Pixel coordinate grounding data
▬▬▬
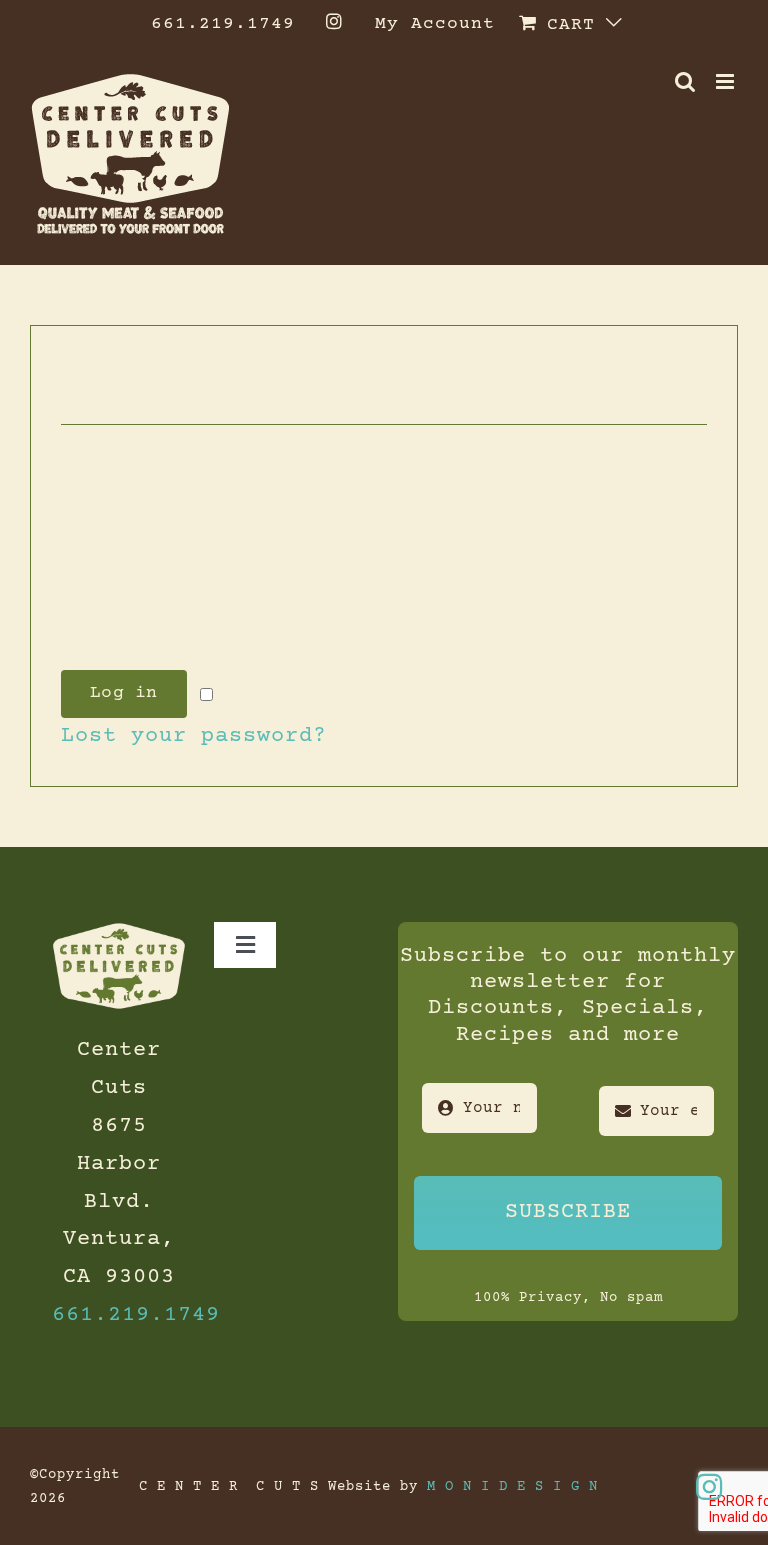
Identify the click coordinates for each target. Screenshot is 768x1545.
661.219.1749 (136, 1315)
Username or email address (250, 473)
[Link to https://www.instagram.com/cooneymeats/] (709, 1487)
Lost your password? (194, 736)
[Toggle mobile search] (685, 81)
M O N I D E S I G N (512, 1487)
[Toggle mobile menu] (727, 81)
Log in (124, 693)
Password (131, 580)
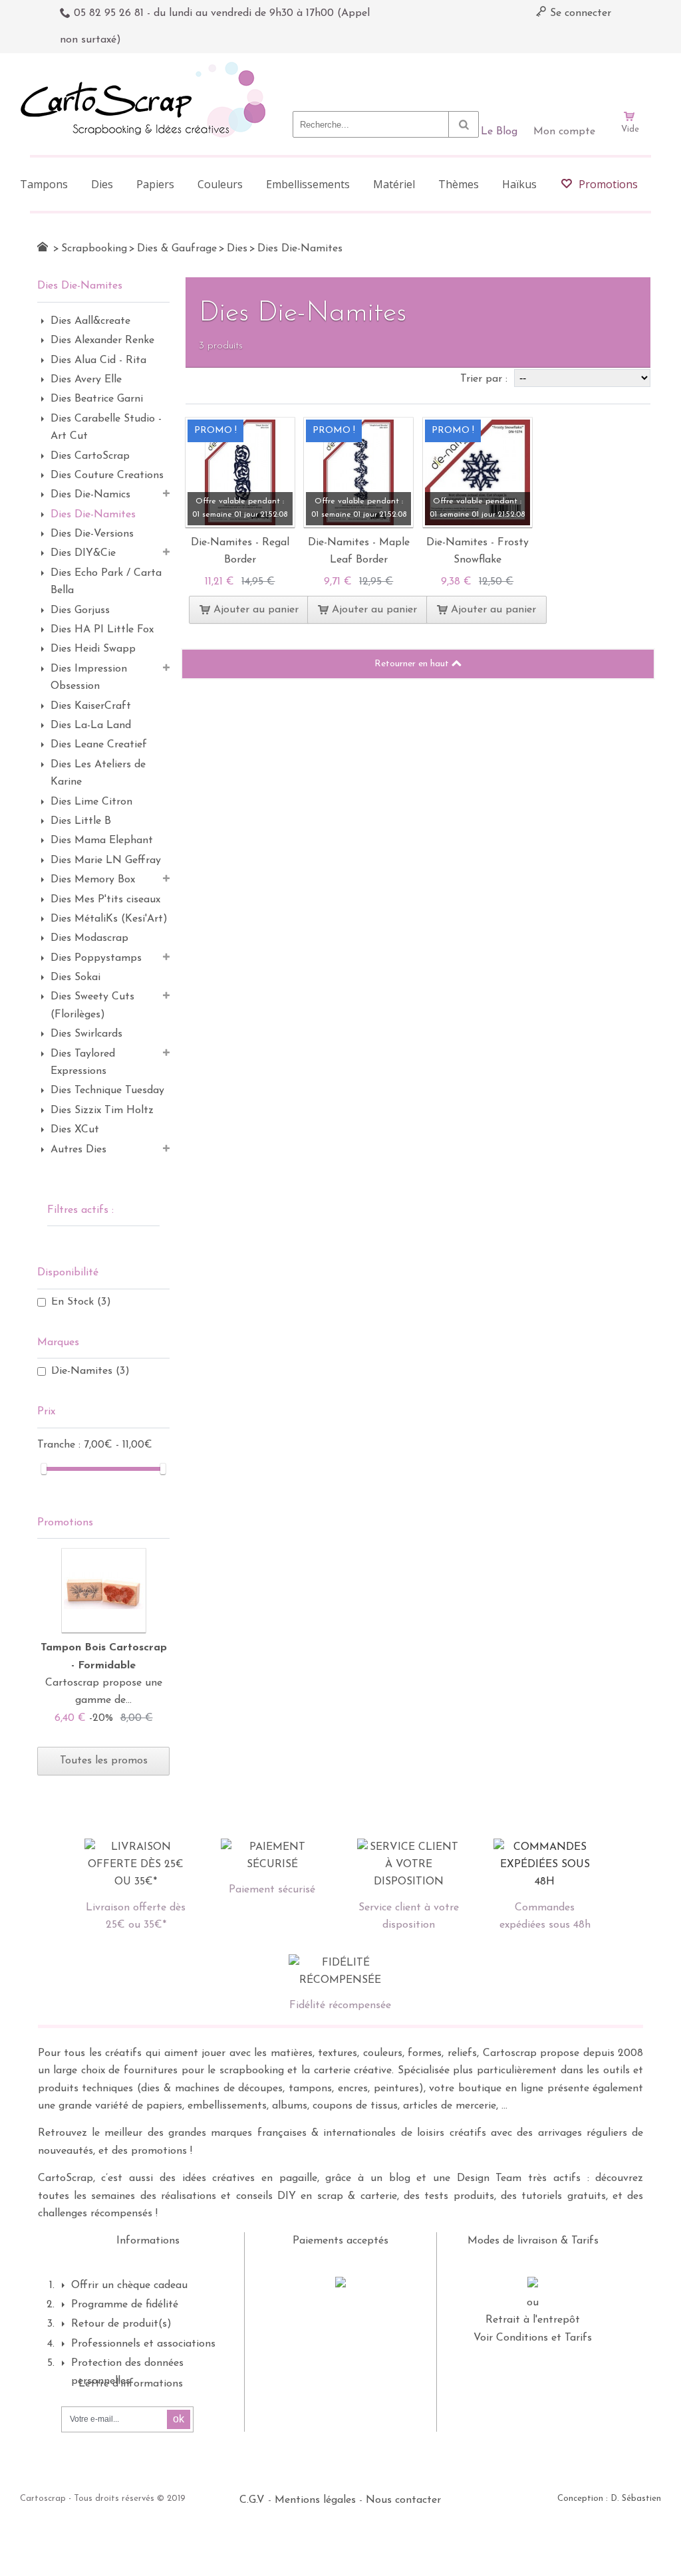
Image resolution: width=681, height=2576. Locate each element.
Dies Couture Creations (107, 475)
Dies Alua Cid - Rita (98, 360)
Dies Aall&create (90, 321)
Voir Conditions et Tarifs (533, 2338)
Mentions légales (315, 2500)
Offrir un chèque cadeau (129, 2285)
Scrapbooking (94, 248)
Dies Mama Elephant (102, 840)
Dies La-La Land (91, 725)
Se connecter (579, 13)
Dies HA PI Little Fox (102, 629)
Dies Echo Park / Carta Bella (106, 582)
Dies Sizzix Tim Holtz (102, 1110)
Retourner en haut (413, 664)
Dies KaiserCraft (91, 706)
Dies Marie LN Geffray (106, 860)
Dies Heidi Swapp (93, 649)
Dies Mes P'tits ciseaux (105, 899)
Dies (237, 248)
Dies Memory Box (93, 879)
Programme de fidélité (124, 2304)
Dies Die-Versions (92, 534)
▬▬▬
Your objective: Would you return the records exactly, keeping out every picture?

Reply:
Identify the click coordinates for each target. Screenshot is 768x1545.
661.219.1749 (136, 1315)
Username or email address (250, 473)
[Link to https://www.instagram.com/cooneymeats/] (709, 1487)
Lost your password? (194, 736)
[Toggle mobile search] (685, 81)
M O N I D E S I G N (512, 1487)
[Toggle mobile menu] (727, 81)
Log in (124, 693)
Password (131, 580)
Image resolution: width=681, height=2576. Locate each element.
Dies Couture Creations (107, 475)
Dies Alua Cid - Rita (98, 360)
Dies Aall&create (90, 321)
Voir Conditions et Tarifs (533, 2338)
Mentions légales (315, 2500)
Offrir un chèque cadeau (129, 2285)
Scrapbooking (94, 248)
Dies Mama Elephant (102, 840)
Dies La-La Land (91, 725)
Se connecter (579, 13)
Dies HA PI Little Fox (102, 629)
Dies Echo Park / Carta Bella (106, 582)
Dies Sizzix Tim Holtz (102, 1110)
Retourner en haut (413, 664)
Dies KaiserCraft (91, 706)
Dies Marie LN Geffray (106, 860)
Dies Heidi Swapp (93, 649)
Dies Mes P'tits ciseaux (105, 899)
Dies (237, 248)
Dies Memory Box (93, 879)
Programme de fidélité (124, 2304)
Dies Die-Versions (92, 534)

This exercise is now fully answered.